WHAT THE EXERCISE ASKS => Your copy should start at the line with "You are a GUI" and end at the line with "Task: Click the TOP AIRCRAFT card heading" in the data below. Transcribe only those lines, exactly, pictures excluded.
-- Opening Marker --
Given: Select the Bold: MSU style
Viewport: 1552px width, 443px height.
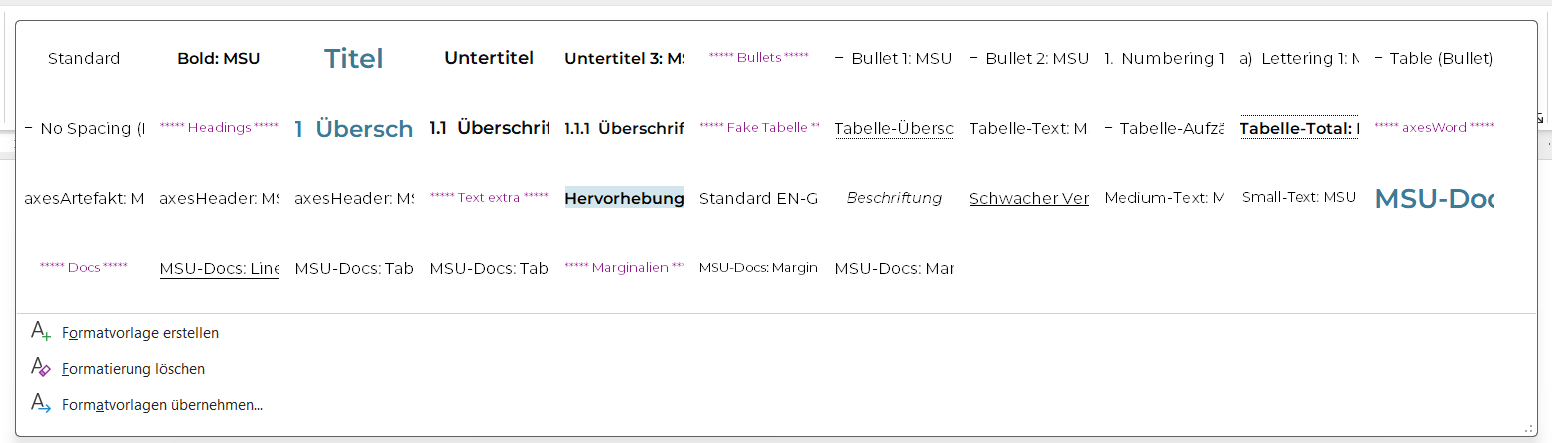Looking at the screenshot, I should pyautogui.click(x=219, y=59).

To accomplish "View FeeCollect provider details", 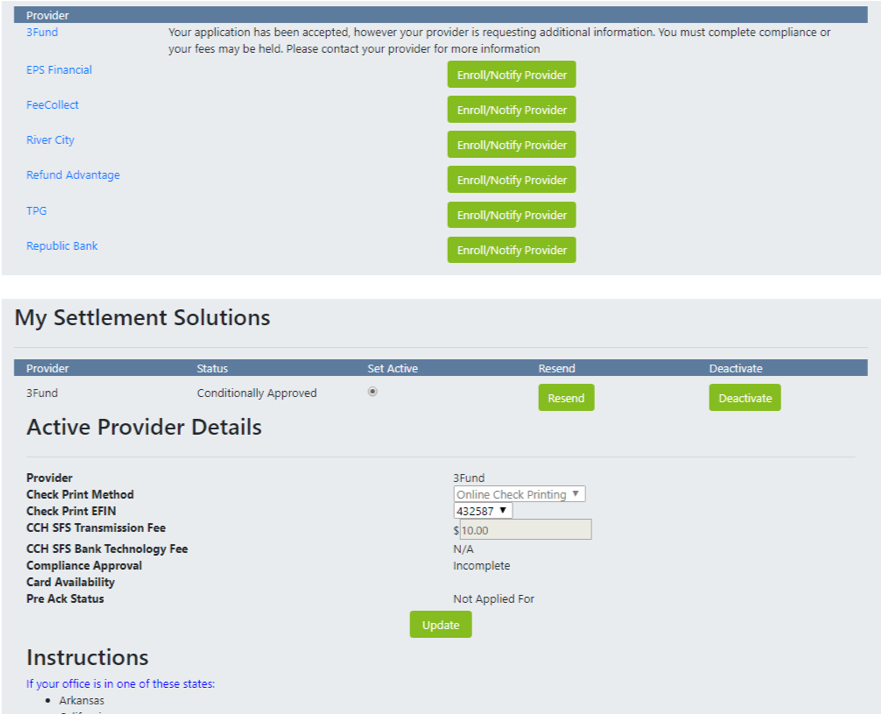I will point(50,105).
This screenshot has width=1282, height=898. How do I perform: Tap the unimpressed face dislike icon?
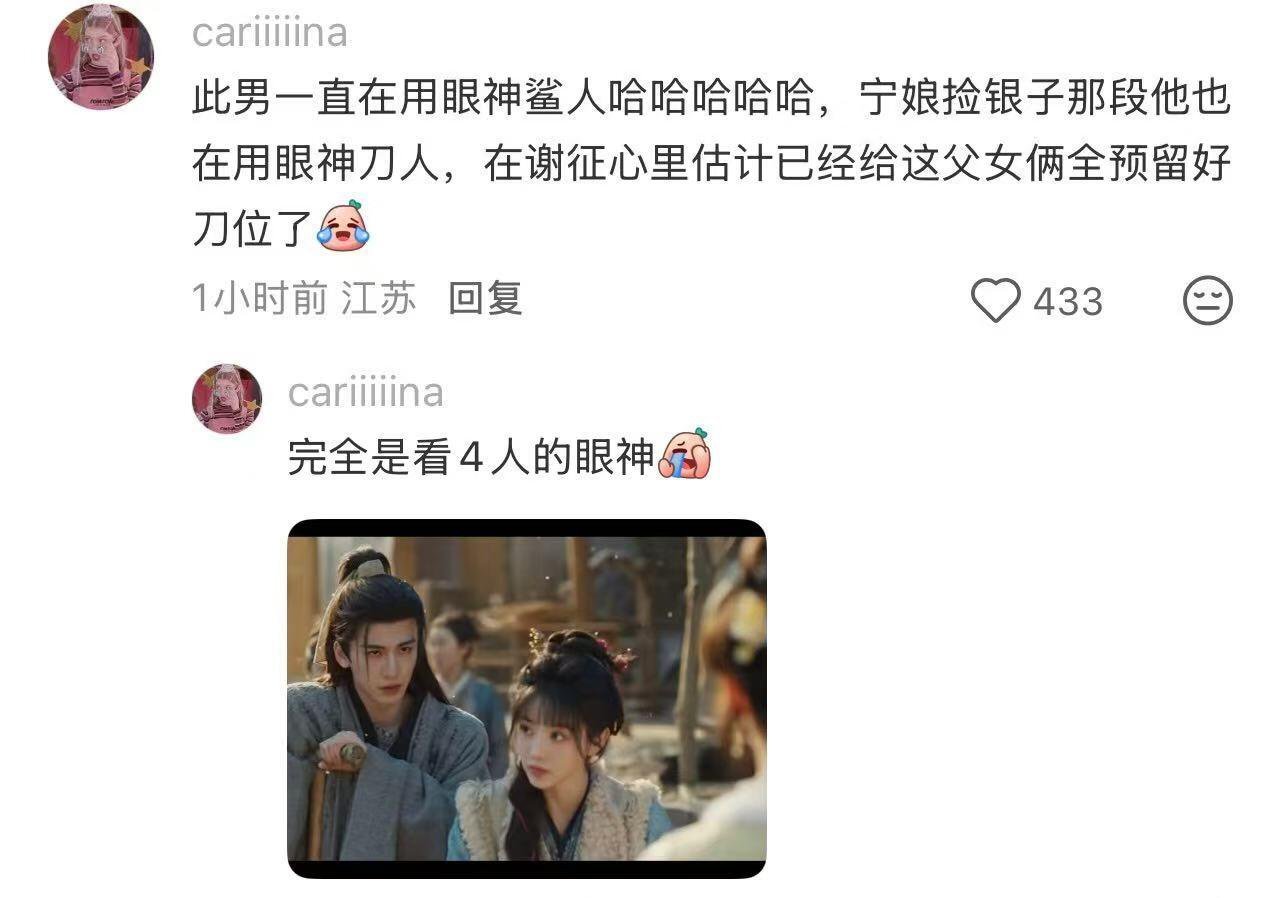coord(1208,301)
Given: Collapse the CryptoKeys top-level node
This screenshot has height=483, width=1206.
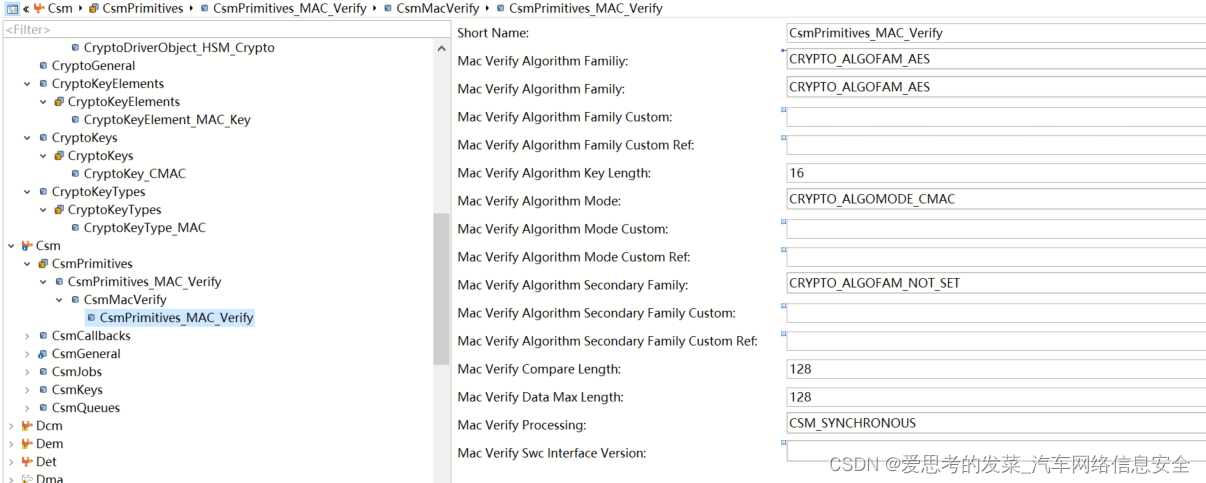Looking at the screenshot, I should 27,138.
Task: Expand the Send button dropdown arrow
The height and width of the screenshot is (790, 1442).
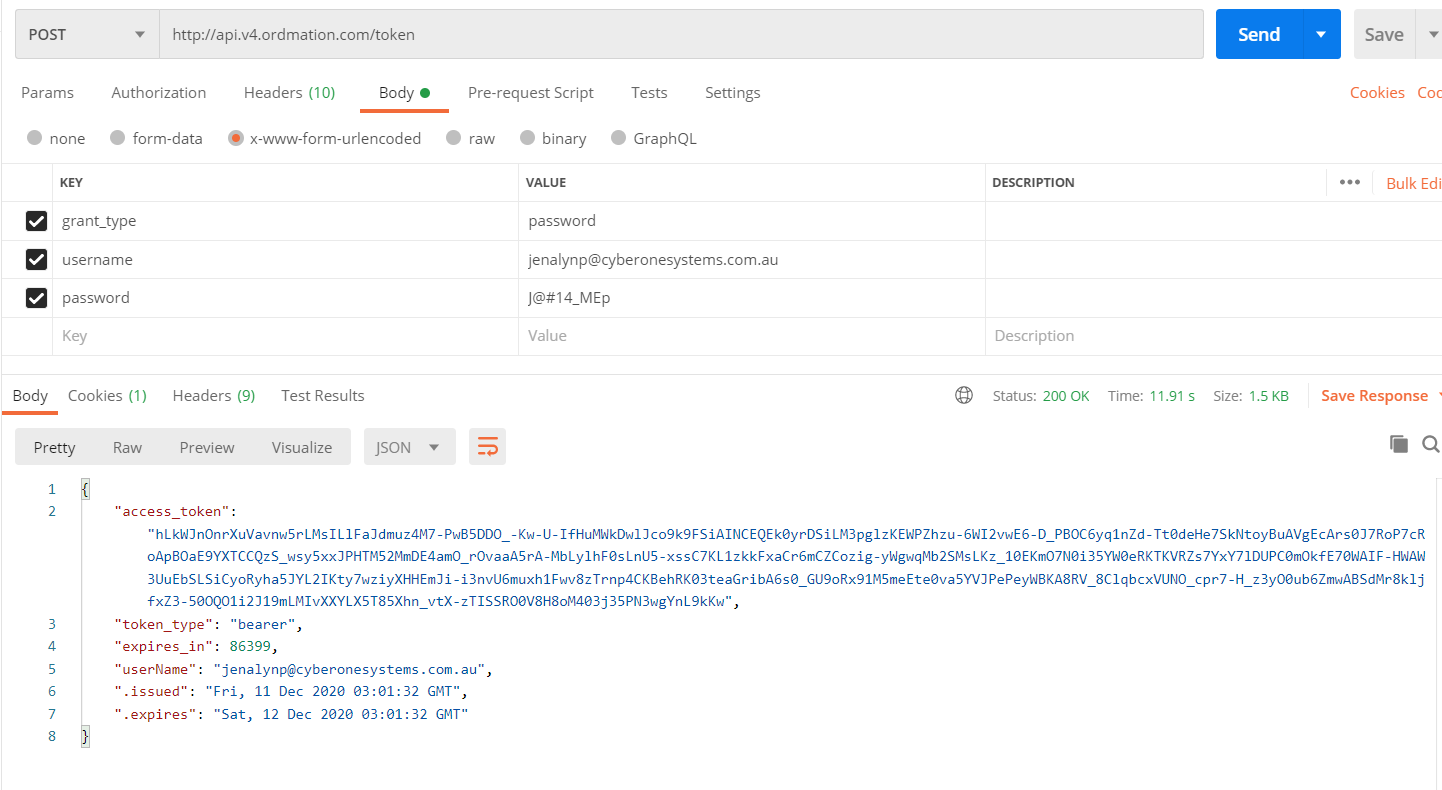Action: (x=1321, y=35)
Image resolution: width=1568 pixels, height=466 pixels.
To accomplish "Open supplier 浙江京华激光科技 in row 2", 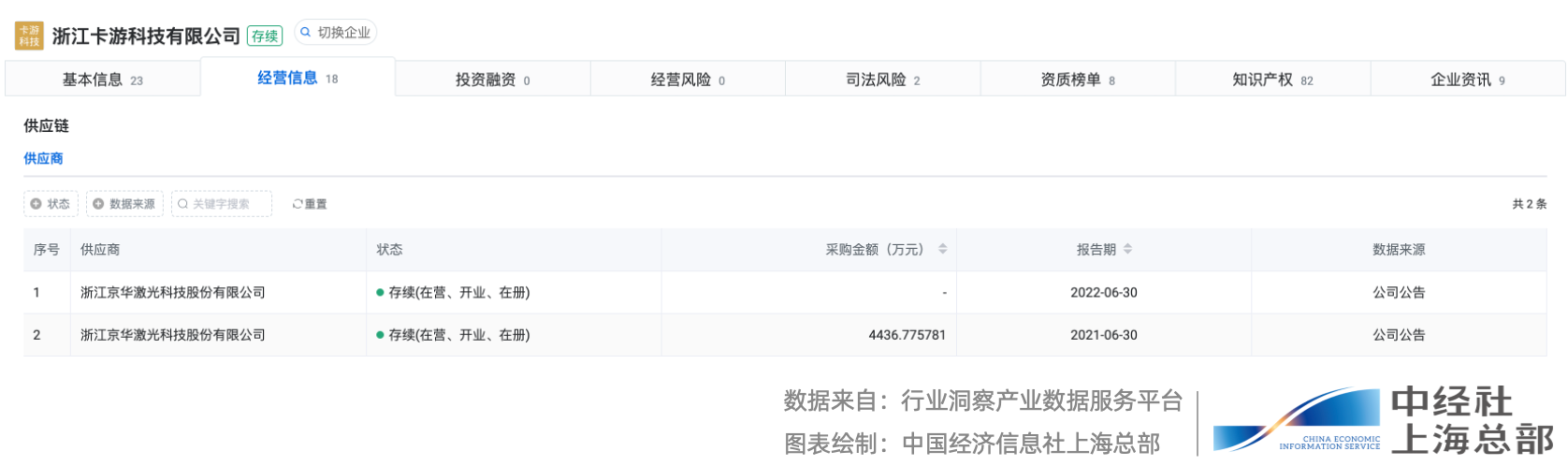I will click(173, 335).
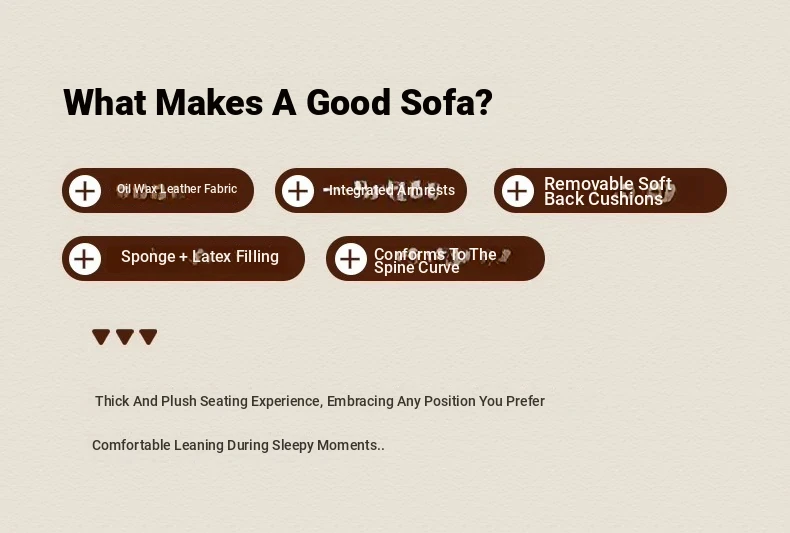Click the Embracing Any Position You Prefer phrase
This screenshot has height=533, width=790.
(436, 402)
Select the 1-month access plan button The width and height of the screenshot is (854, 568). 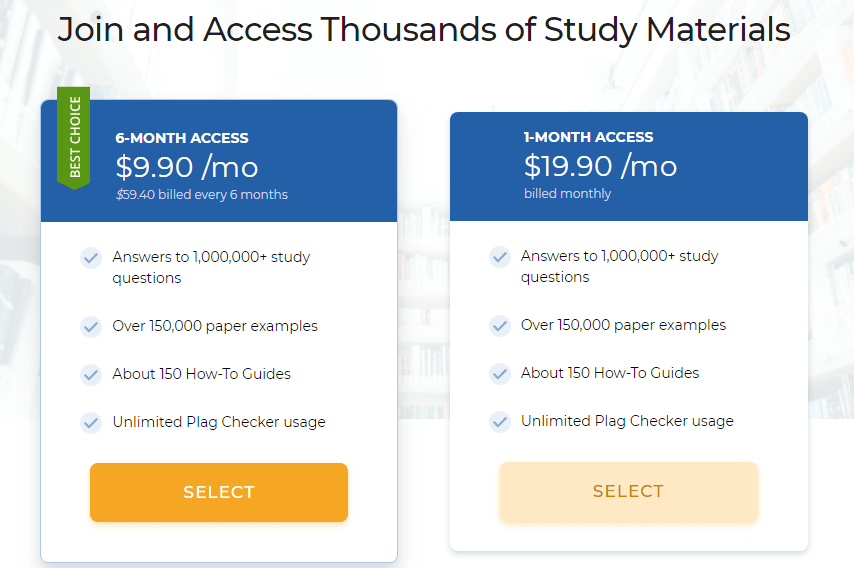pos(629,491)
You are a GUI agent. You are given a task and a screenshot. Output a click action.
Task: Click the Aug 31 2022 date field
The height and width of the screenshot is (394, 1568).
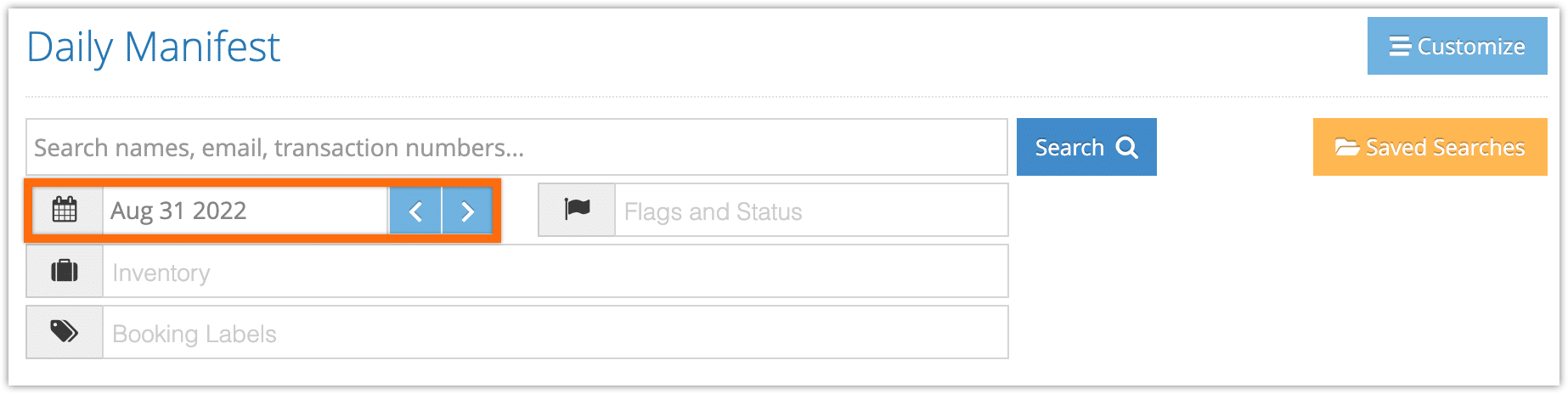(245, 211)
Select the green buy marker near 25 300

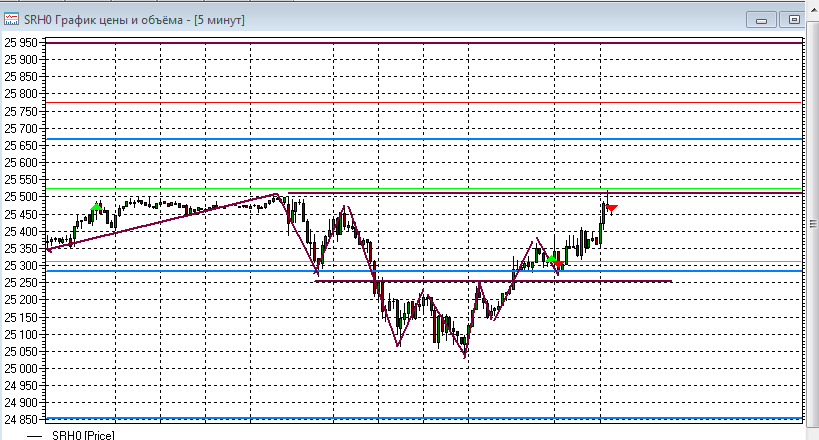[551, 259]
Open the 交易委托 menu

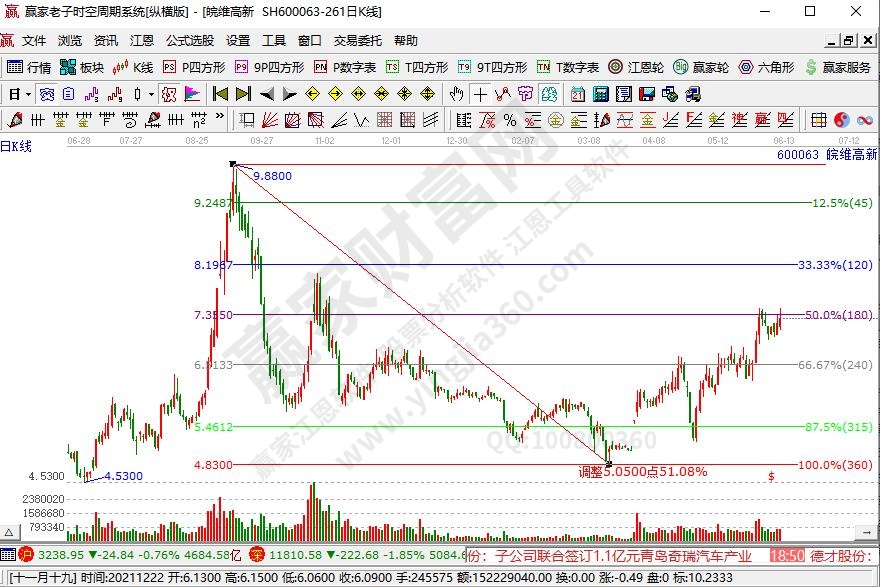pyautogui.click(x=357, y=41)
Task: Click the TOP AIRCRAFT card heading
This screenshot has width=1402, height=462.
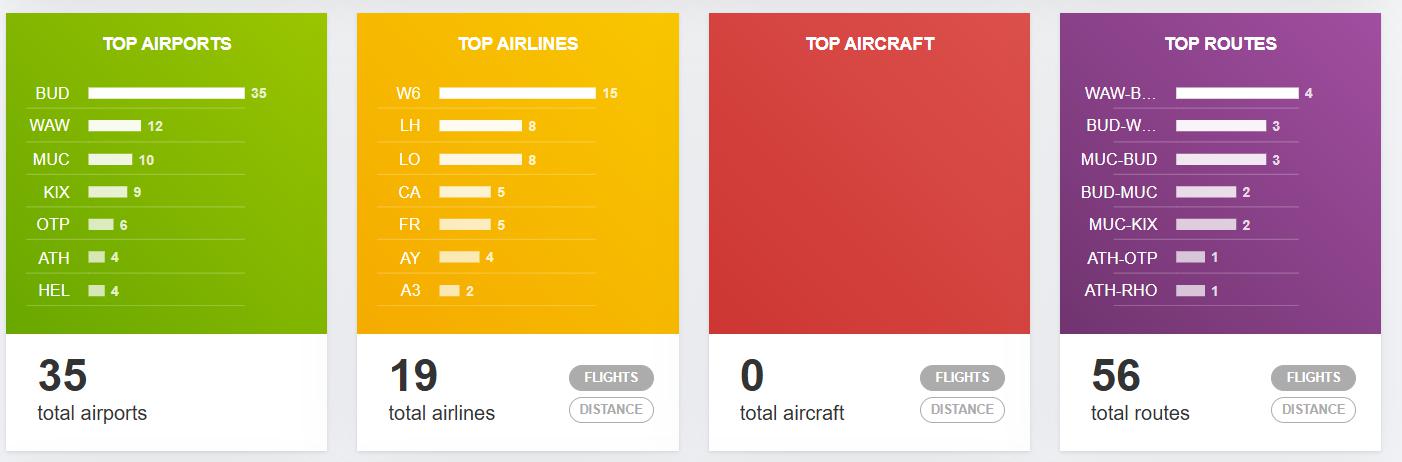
-- Closing Marker --
TASK OUTPUT =>
You are a GUI agent. You are given a task and a screenshot. Output a click action.
Task: Click the Aug 31 2022 date field
The height and width of the screenshot is (394, 1568).
(245, 211)
Select the green buy marker near 25 300

[551, 259]
Open the 交易委托 menu

pyautogui.click(x=357, y=41)
Task: Click the TOP AIRCRAFT card heading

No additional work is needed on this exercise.